A poco meno di un anno dal debutto “The Piper At The Gates Of Dawn” (1967), i Pink Floyd si imbarcarono in una serie di tappe negli USA, fu una tournée che si trasformò subito in un tour massacrante da una città all’altra, costituì un altro duro colpo al fragile equilibrio psico-fisico di Syd Barrett, l'allora principale mente creativa della band, da qualche anno ormai preda delle sue stesse allucinazioni e di trip mentali in gran parte provocati dalle droghe che assumeva. Ormai il cantante chitarrista era assente nelle performance, muto nelle interviste ed immobile come una statua durante i live, costringendo gli altri suoi compagni agli straordinari pur di tenere in piedi l’esibizione. Per evitare il collasso, nel 1968 Waters Wright e Mason presero la decisione più triste ed estrema: contattarono come nuovo chitarrista e voce l’amico di Syd, David Gilmour, apparentemente per aiutare Barrett con la presenza di un amico, in realtà, ma forse ancora inconsciamente, per
sostituirlo.
Il disco del 1968 prende il titolo dalla lunga suite della seconda facciata, A Saucerful OF Secrets. La struttura ricalca quella dell’opera di esordio: le delizie melodiche hanno però perso il tipico dadaismo barrettiano, si avverte una maggiore monotonia nell’esecuzione, ma comunque mostra un complesso lucido e intelligente alle prese con purissima materia musicale, in un’orgia di travestimenti compositivi e di voci strumentali che proiettano la musica verso frontiere mai immaginate. Roger Waters ha preso il comando, e Gilmour, che lo asseconda, sono amanti della musica soffice, raffinata e distensiva ben coadiuvati da Wright e Mason.

> [DATI FORNITI]
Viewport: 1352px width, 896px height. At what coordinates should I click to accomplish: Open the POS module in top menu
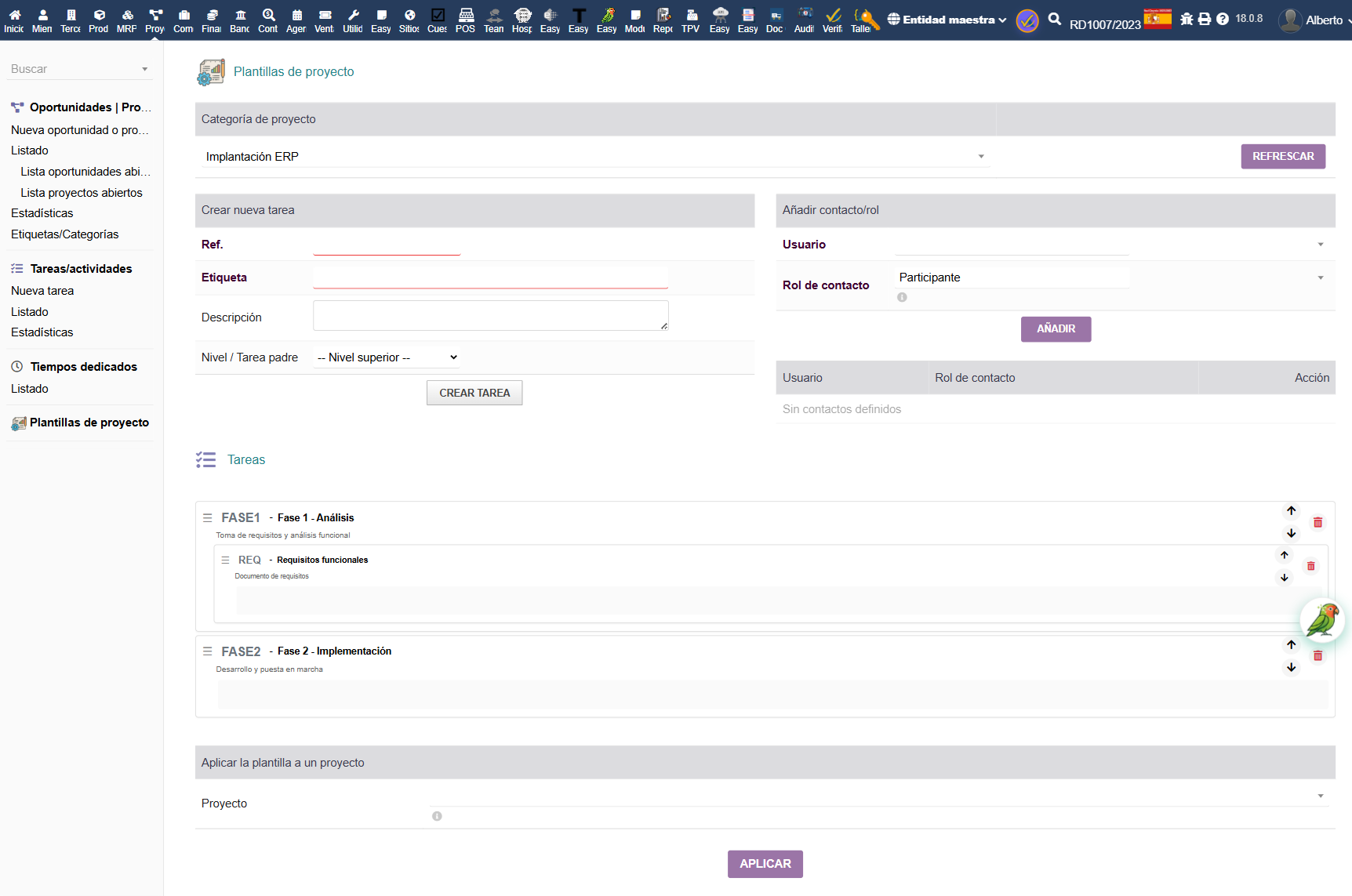(x=465, y=20)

> [COMPITO ASSEGNATO A]
Secondo il testo sui Pink Floyd, chi contattarono Waters, Wright e Mason nel 1968 come nuovo chitarrista e voce?
> [COMPITO ASSEGNATO B]
Nel testo sui Pink Floyd, riscrivi in forma più breve il paragrafo che inizia con "Il disco del 1968 prende il titolo", conservandone i fatti principali.
> [COMPITO ASSEGNATO C]
Riporta dal testo sui Pink Floyd il tratto che va da "Il disco del" fino a "Wright e Mason.".

> [RISPOSTA COMPLETA A]
Contattarono David Gilmour, amico di Syd Barrett.

> [RISPOSTA COMPLETA B]
Il disco del 1968 prende il titolo dalla lunga suite della seconda facciata, A Saucerful OF Secrets. Ha la stessa struttura dell'esordio, ma le melodie perdono il dadaismo di Barrett e l'esecuzione è più monotona. Mostra comunque un gruppo lucido e intelligente, con travestimenti compositivi e voci strumentali che spingono la musica verso frontiere nuove. Waters ha preso il comando. Lui e Gilmour amano la musica soffice, raffinata e distensiva, ben coadiuvati da Wright e Mason.

> [RISPOSTA COMPLETA C]
Il disco del 1968 prende il titolo dalla lunga suite della seconda facciata, A Saucerful OF Secrets. La struttura ricalca quella dell’opera di esordio: le delizie melodiche hanno però perso il tipico dadaismo barrettiano, si avverte una maggiore monotonia nell’esecuzione, ma comunque mostra un complesso lucido e intelligente alle prese con purissima materia musicale, in un’orgia di travestimenti compositivi e di voci strumentali che proiettano la musica verso frontiere mai immaginate. Roger Waters ha preso il comando, e Gilmour, che lo asseconda, sono amanti della musica soffice, raffinata e distensiva ben coadiuvati da Wright e Mason.